Business Context
StreamCart, a subscription video platform, tested a redesigned signup onboarding flow intended to increase paid-start conversion. The product manager called the experiment a failure because the primary metric was not significant after 10 days, despite an apparent lift in the dashboard.
Problem Statement
Analyze whether the A/B test truly failed statistically, and explain what should be done next.
Given Data
| Group | Users Exposed | Paid Starts | Conversion Rate |
|---|
| Control (old onboarding) | 52,400 | 6,026 | 11.50% |
| Treatment (new onboarding) | 51,900 | 6,179 | 11.91% |
Additional context:
| Metric | Value |
|---|
| Significance level | 0.05 |
| Test type | Two-sided |
| Planned minimum detectable effect | 0.80 percentage points |
| Historical baseline conversion | 11.5% |
| Planned power | 80% |
Requirements
- State the null and alternative hypotheses for the conversion-rate comparison.
- Compute the observed absolute lift and relative lift.
- Run a two-proportion z-test using the pooled standard error.
- Calculate the two-sided p-value and a 95% confidence interval for the treatment-control difference.
- Decide whether the result is statistically significant at α=0.05.
- Explain why the test may be considered a "failed" experiment even if treatment is directionally positive.
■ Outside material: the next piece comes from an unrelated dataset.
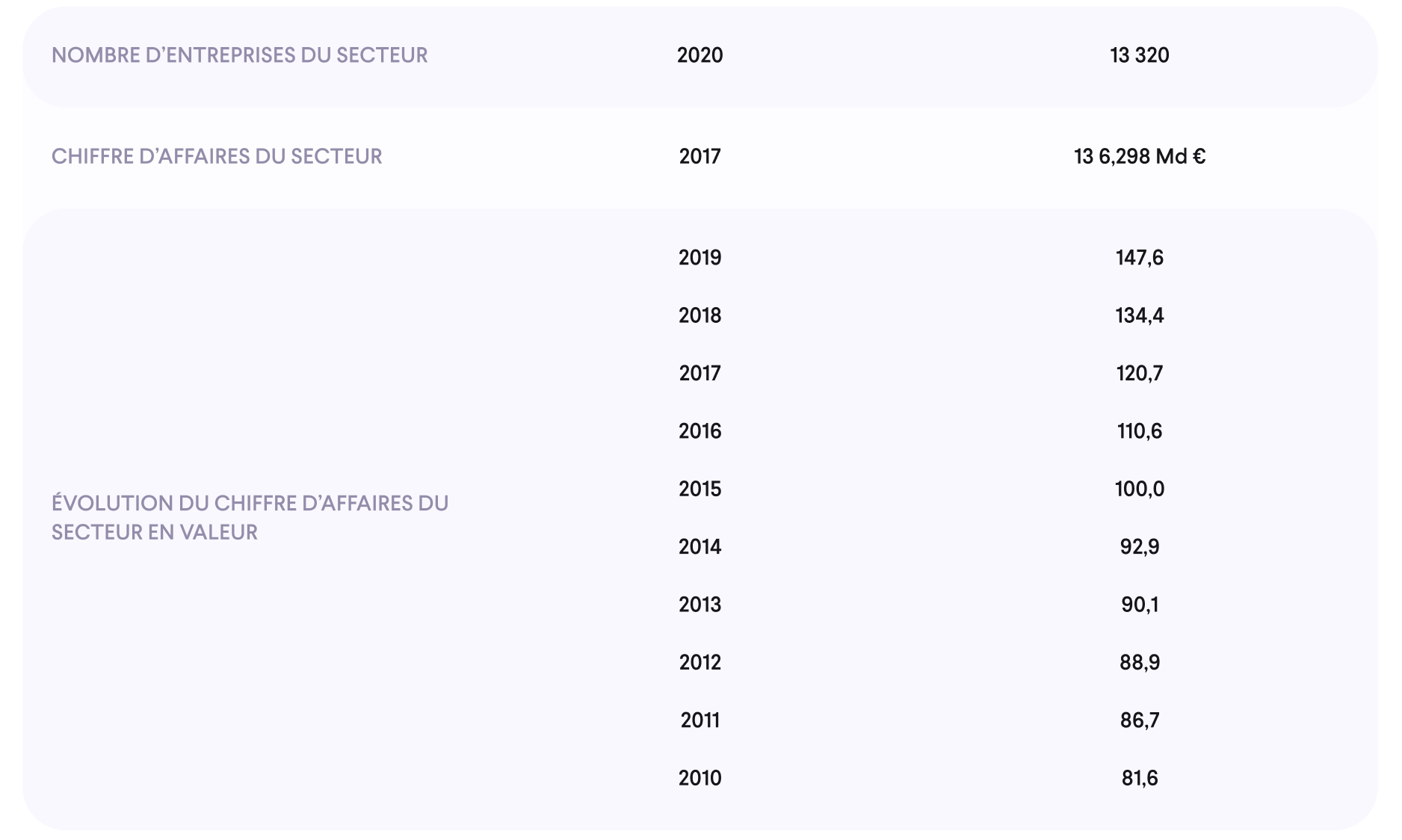
Task: Select the 13 320 companies value
Action: (x=1140, y=55)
- Recommend what the team should do afterward: ship, stop, rerun, or redesign the experiment.
Assumptions
- Users were randomly assigned at the user level.
- Each exposed user is counted once.
- No sample-ratio mismatch or instrumentation bug is present.
- The normal approximation is appropriate because both groups have large sample sizes and many conversions/non-conversions.